Les autorités de Sebta ne savent plus ce qui se passe sur les côtes de leur ville. En moins de 24 heures, deux embarcations de migrants ont pris le large depuis les côtes de Sebta. Les agents de la Guardia civil les ont interceptés à temps, grâce à une caméra de détection thermique. Durant la même journée, les tentatives de deux autres migrants marocains ont été avortées au moment où ils s’apprêtaient à prendre le large à bord d’un kayak. Plus tard dans la soirée de dimanche, les agents espagnols ont intercepté un pilote espagnol aux commandes d’un jet ski, prêt à emmener deux Marocains vers les côtes espagnoles, à partir d’une plage de Sebta. Quelques heures plus tard, une embarcation semi-submersible a été détectée par les agents au moment où elle était sur le point de se ravitailler à quelques mètres de la côte, via les bidons de gasoil abandonnés sur le rivage.  

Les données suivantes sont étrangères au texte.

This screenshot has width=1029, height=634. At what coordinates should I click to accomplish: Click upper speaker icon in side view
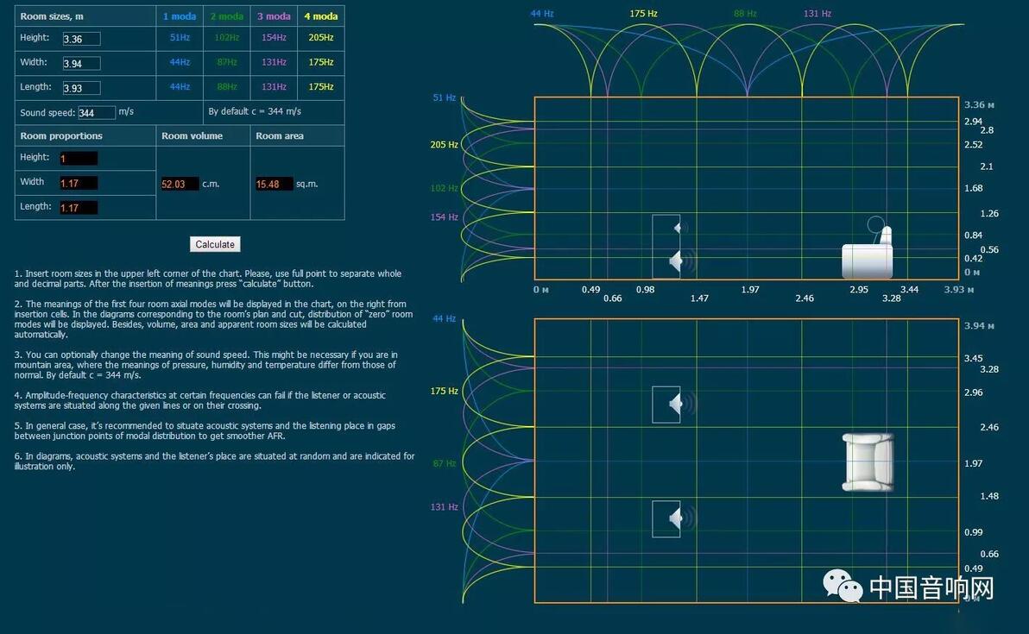pos(680,228)
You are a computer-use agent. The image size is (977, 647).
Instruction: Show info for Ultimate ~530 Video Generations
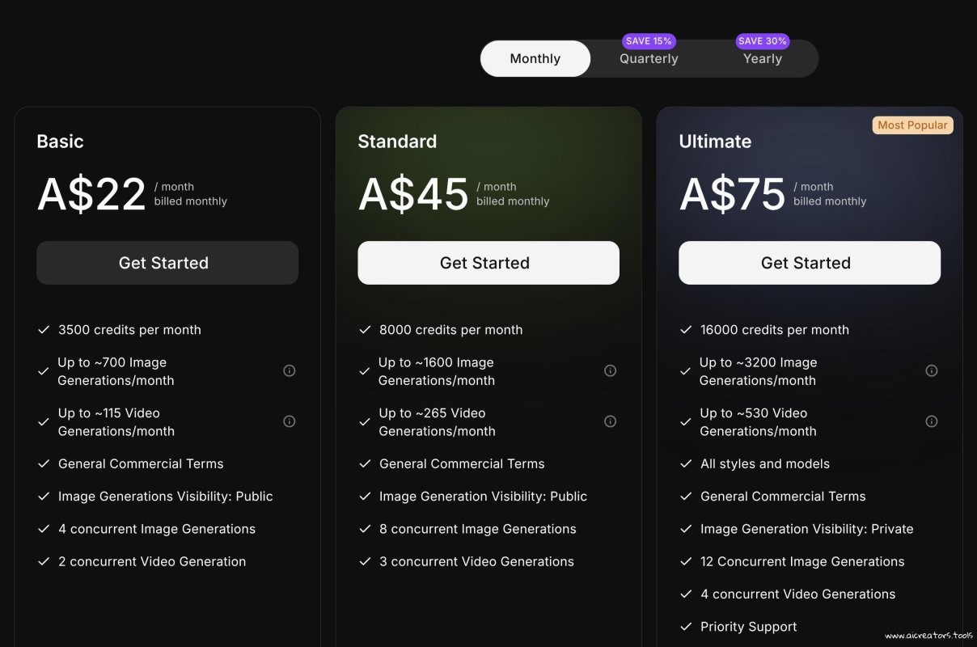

A cela s’ajoute l'enquête qui est déjà en cours pour comprendre comment l’embarcation go-fast arrêtée en mer la semaine dernière par la Marine Royale a pu embarquer des passagers à partir d’une zone côtière de Sebta, en plein jour.  

Face à la multiplication de ces incidents, les forces de l’ordre espagnoles ont tenté d’avancer quelques explications. Les mafias profitent du fait que les effectifs soient occupés à gérer le trafic au niveau du poste-frontière de Bab Sebta pour mener leur mission. Or, les agents en poste à Tarajal (appelé Bab Sebta par les Marocains), sont affectés à cette seule et unique mission qu’est la régulation des flux des porteurs à ce niveau.  “Concernant l’explication donnée, c’est une version fort plausible. Toutefois, le trafic au niveau du passage du Tarajal était fluide et sans incident ces derniers temps, et ne réclamait pas un renforcement des effectifs”, nous confie ce journaliste sebti spécialiste en la matière. “Le sujet est plus complexe parait-il”, tranche-t-il.  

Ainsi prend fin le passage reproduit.